Trent laughed, dark and a little wicked. He pulled out and sank himself deep inside again and again, still moving slow and steady. He seemed to want Mal to feel every inch of it, every inch of him, this time. He wanted to draw it out, and Mal loved every second of it.
Trent wrapped a big, strong hand around Mal's cock and stroked. Oh, this was too much. Mal wondered if it was possible to die from pleasure. He turned his face into his arm to muffle his groans. He couldn't understand how it was possible to be so full, so ecstatic. He could spend the rest of his life just like this.

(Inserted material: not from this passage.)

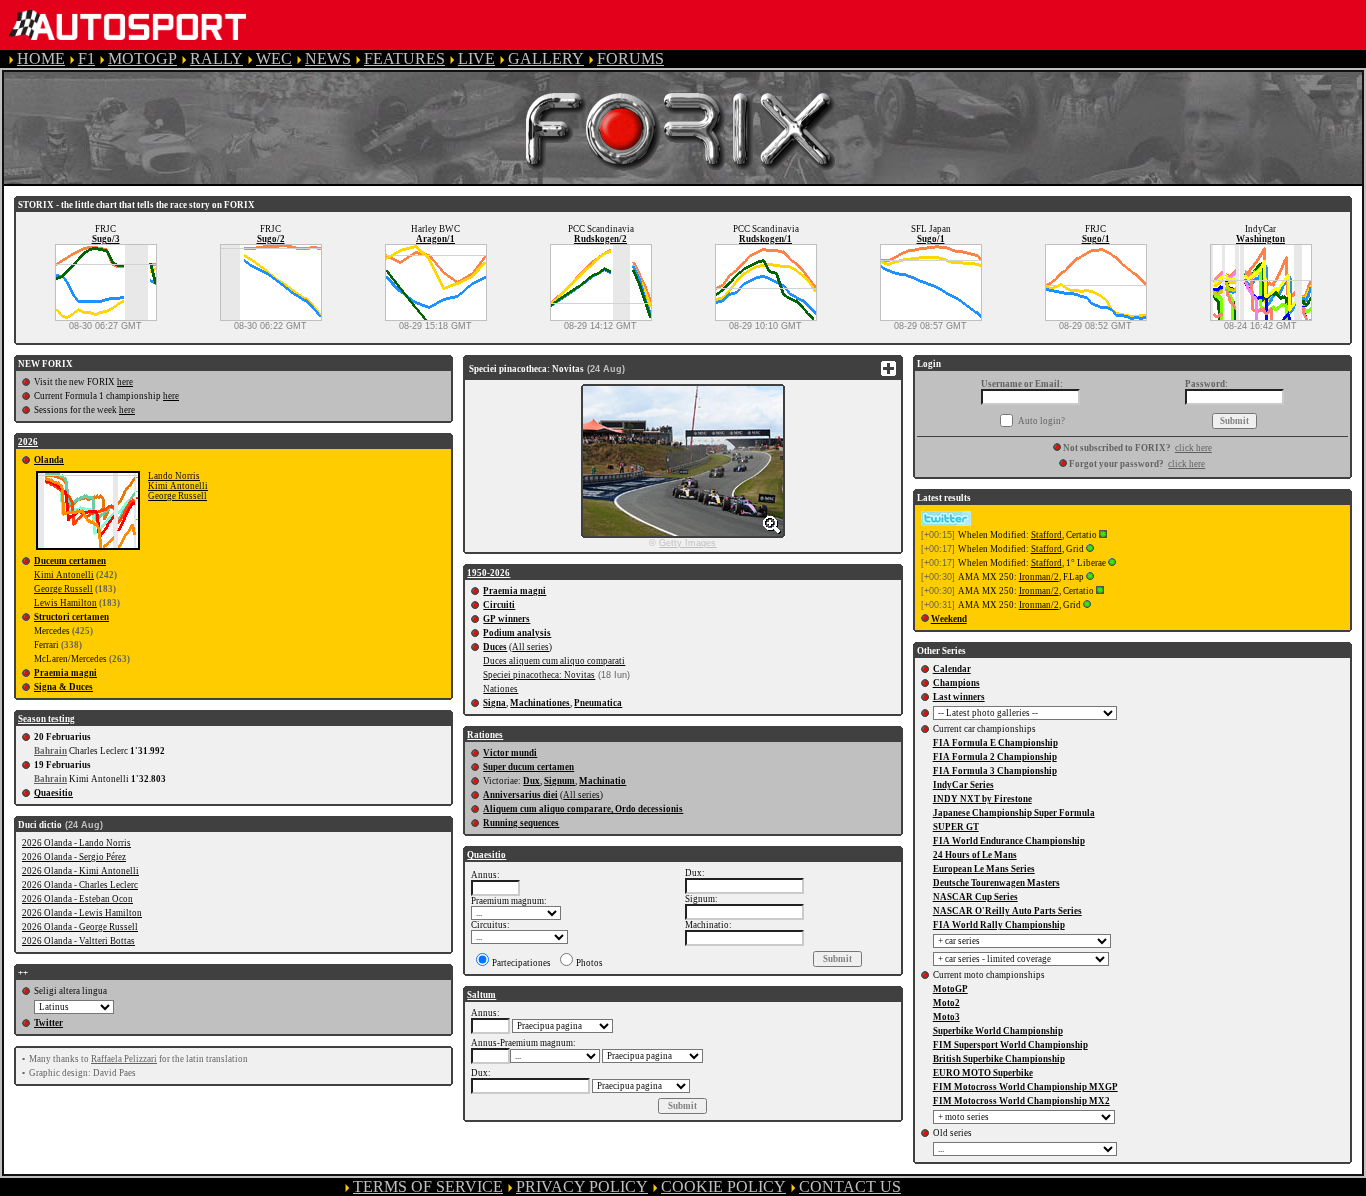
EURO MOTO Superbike (983, 1073)
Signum (559, 781)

Of course, he couldn't last. His orgasm exploded from him, and Trent's other hand clamped over his mouth to keep his scream from echoing across the Mediterranean.
Trent finished seconds later, and for a few minutes he just held Mal while they watched the stars go by. Then he gently pulled out of Mal, tied the condom off and tossed it into the sea. "I can honestly say that's the first time I've ever done that on board a ship." He tucked himself back into his pants and returned to Mal's side.
The slight chill returned to the air. Mal thought it felt cooler than it
had before, but that was absurd. It felt cooler because he'd been so hot while he and Trent had been making love. "Thank you for that," he said, and pulled his pants up.
Trent stood up and offered Mal a hand up. "Here. I'll walk you back to your quarters."
Mal considered staying where he was. His legs still felt like jelly after their lovemaking, and he didn't know if he was ready for sleep. He decided to take the hand up. The ship was Trent's territory, not his. He didn't want to be a petulant child.
Morna was asleep by the time they got back to quarters. Trent didn't offer him a kiss at the door, and Mal didn't expect one. It would have been nice, but they were on a ship, and they didn't have that kind of relationship.
As Mal lay in his bunk and stared at the ceiling, though, he couldn't help but wonder what it might be like if they did.